关 键 词:矿山涌水  水化学  主成分分析  残差分析  水源数量  水源类型  离子浓度

End-members Identification of Mine Water Inrush Based on Hydrochemical Data: Principal Component Analysis and Residual Analysis
GU Hong-yu,MA Feng-shan,WANG Dong-hui,LI Sheng-wei,LIU Gang,XIANG Yuan-ying,GUO Zi-qi. End-members Identification of Mine Water Inrush Based on Hydrochemical Data: Principal Component Analysis and Residual Analysis[J]. Journal of Yanbian University (Natural Science), 2020, 0(1): 132-142. DOI: 10.19814/j.jese.2019.07014
Authors:GU Hong-yu  MA Feng-shan  WANG Dong-hui  LI Sheng-wei  LIU Gang  XIANG Yuan-ying  GUO Zi-qi
Affiliation:(1. Chengdu Center, China Geological Survey, Chengdu 610081, Sichuan, China; 2. Key Laboratory of Shale Gas and Geoengineering, Institute of Geology and Geophysics, Chinese Academy of Sciences, Beijing 100029, China; 3. Xi'an Center of Geological Survey, China Geological Survey, Xi'an 710054,Shaanxi, China; 4. Deyang Environmental Monitoring Center Station, Deyang 618000, Sichuan, China)

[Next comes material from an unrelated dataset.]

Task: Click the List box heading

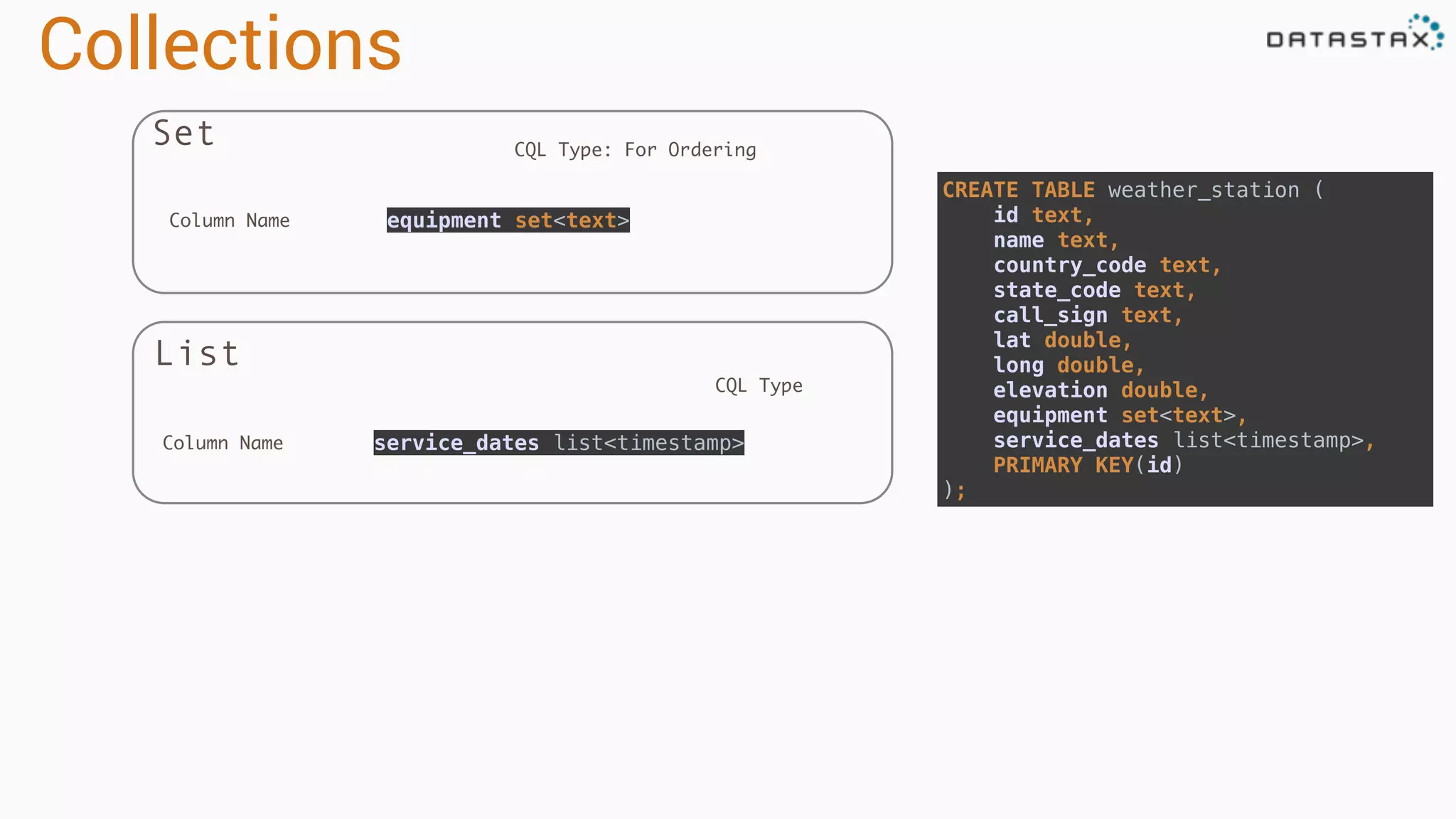Action: (197, 354)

Abstract:Water inrush is a threat to mine safety, and the knowledge of water sources(end-members)identification is the foundation of prediction for potential disasters. Based on the multiple-stage hydrochemical data, a method using principal component analysis(PCA)and residual analysis was developed to identify the numbers and types of water sources. PCA can eliminate the redundancy and extract the structural information of original variables. Residual analysis is based on the results of PCA by extracting different numbers of principal components to reconstruct the ion concentrations, calculating the residual between reconstructed and measured ion concentrations, then, using the structural degree to identify the numbers and types of water sources. The results show that the accuracy is improved, and the structure of residual is eliminated with the increasing number of principal components. Using the 5 principal components can eliminate most of the structural information of main ions, and extract all the useful information in the case; meanwhile, 5 types of water sources, including seawater, Quaternary pore water, Ca-rich water, Mg-rich water and freshwater, are identified based on the different effects of each principal component to the residual and the relationships among ion concentrations.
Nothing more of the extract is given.